With fewer than five minutes left in the third quarter, trailing 17-10, Cluley botched a handoff to William & Mary running back Kendell Anderson and fumbled the ball. JMU defensive end Darrious Carter recovered it at the JMU 12-yard line.
“The two turnovers — Cluley’s fumble and the interception at the end — derailed two potential scoring drives for them,” Houston said. “But that’s the way it’s going to be in tight ball games. Turnovers and penalties are going to be the two things that make the difference.”
JMU scored 14 points off the turnovers.
Following the fumble, the Dukes went on a 19-play, 88-yard scoring drive that chewed more than eight minutes off the clock. Junior running back Cardon Johnson capped the series with a 1-yard scoring run.

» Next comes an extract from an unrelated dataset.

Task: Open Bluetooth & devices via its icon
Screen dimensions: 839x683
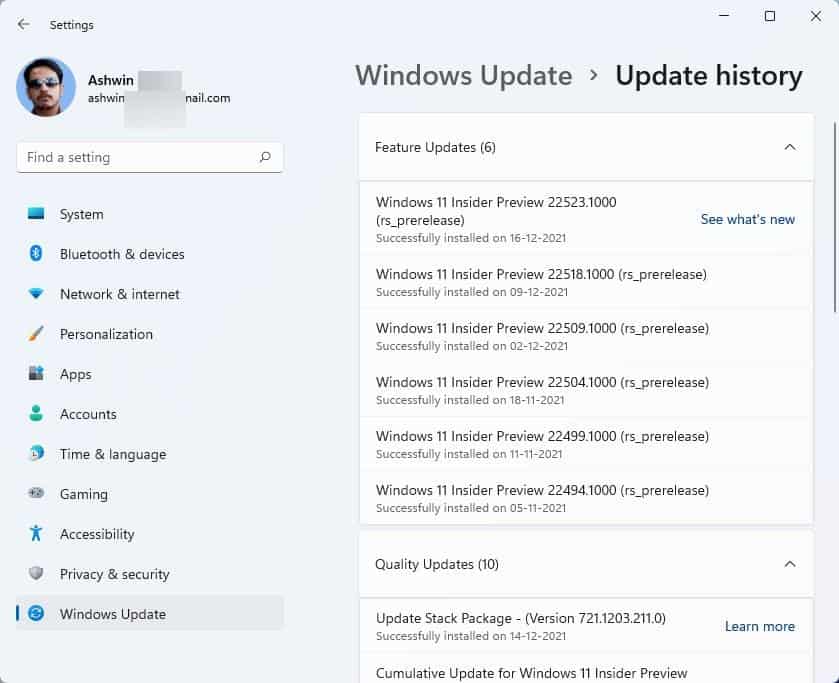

“It cost us points,” Laycock said. “You get down there and you want to come away with points. You get blanked twice and that’s not good. And going against a team like JMU, you have to get every point you can get because they’re certainly going to put some on the board.”
In five red-zone trips, William & Mary came away with only 17 points.
Reynolds set the tone early for the Dukes’ defensive red-zone success when he stuffed Anderson on a third-and-goal from the 1 in the first quarter. Reynolds’ tackle went for a loss of 4 yards. After the play, Anderson was called for a personal foul, backing the Tribe up even further.
“I thought that was huge,” Houston said. “I thought it fueled our defensive kids a good bit.”
“We wanted to stop them from scoring,” Reynolds said of JMU’s red-zone defense. “We want them to have to kick field goals and then any time we can get a turnover, it’s huge. You see what happened when Khalid took it [74] yards. Turnovers create big plays.”
Abdullah finished the day with a career-best 194 rushing yards and three rushing touchdowns on 25 carries. The senior has now eclipsed 100 rushing yards in five straight games.
“Having a back like him that’s strong enough to break tackles, between the tackles and punish tacklers and also has the ability to break the big one like he did on the speed option, he’s a special player,” Houston said.
JMU has now won six straight times over William & Mary in Harrisonburg and holds a 22-17 advantage all-time in the series.
The Dukes (5-1, 3-0) travel to New Hampshire on Saturday while William & Mary (2-4, 0-3) returns home to meet Delaware.